Ilya & Emilia Kabakov: The Palace of Projects
24 March - 10 May 1998
The Roundhouse, Chalk Farm, London NW1
Inside The Roundhouse: The Palace of Projects
One of the great buildings in London, The Roundhouse in Camden Town is a magnificent memorial to the Victorian mind: to progress science and belief in the future. At the end of a century of great dreams and broken promises, the celebrated Soviet artists Ilya and Emilia Kabakov created in the Roundhouse one of their own visionary schemes - The Palace of Projects.
Inside 'The Palace' were displayed a vast range of models and maquettes, plans and paintings made by melancholics and misfits, absurd hobbyists and down-to-earth dreamers - 'The Palace of the Future', 'The White Cloud Ball', 'How to Meet an Angel', 'The Enfilada of World Music'... a spiralling succession of tragi-comic proposals to make the world a better place.
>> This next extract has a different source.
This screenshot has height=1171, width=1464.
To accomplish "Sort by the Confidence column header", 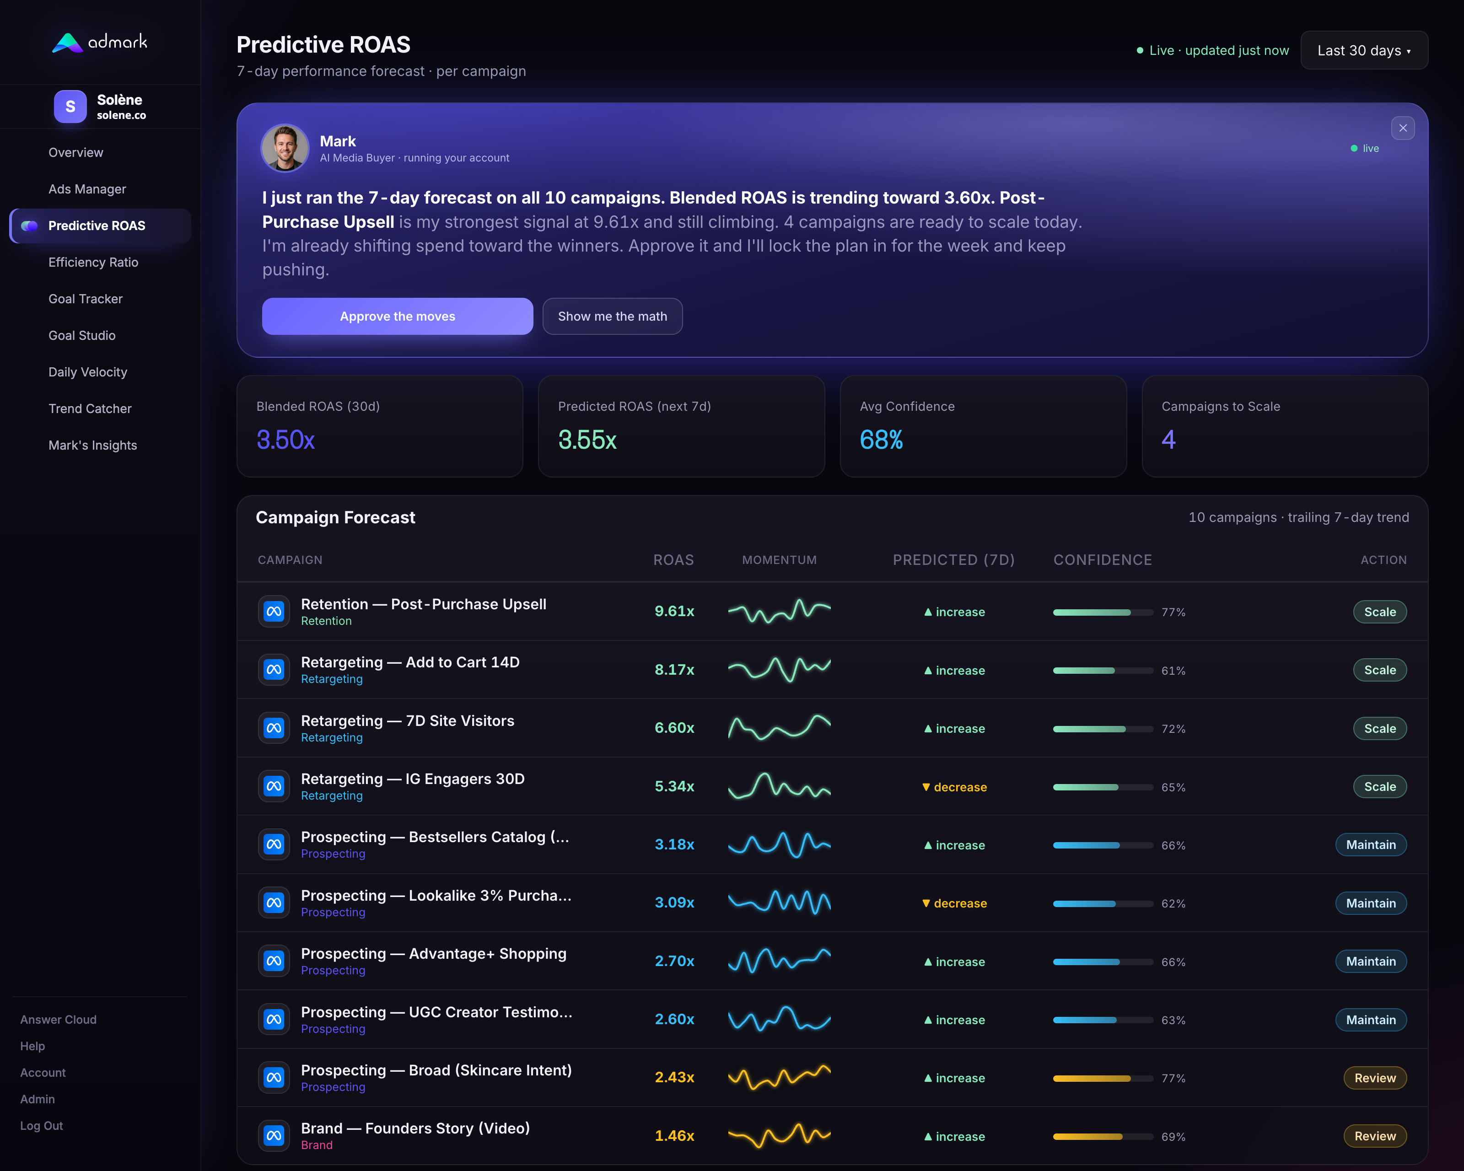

The Palace of Projects was a universal exhibition of everyday obsessions. Like the heroic artists and architects of the early 20th century, the Kabakovs are great constructors. But they built the reality of an imperfect today rather than a perfect tomorrow. With a light touch and dark humour, the Kabakovs showed how people dream and scheme their way through the survival course of everyday life.
Following its appearance at The Roundhouse (where its launch included a speech by Peter Mandelson), The Palace of Projects appeared at Market Place, Manchester (1998), Cristal Palace, Reina Sofia Museum, Madrid (1999) and NY Armory Building, New York (2000). It can currently be found in permanent residence at a former salt store in the Zollverein Coal Mine Industrial Complex in Essen, Germany.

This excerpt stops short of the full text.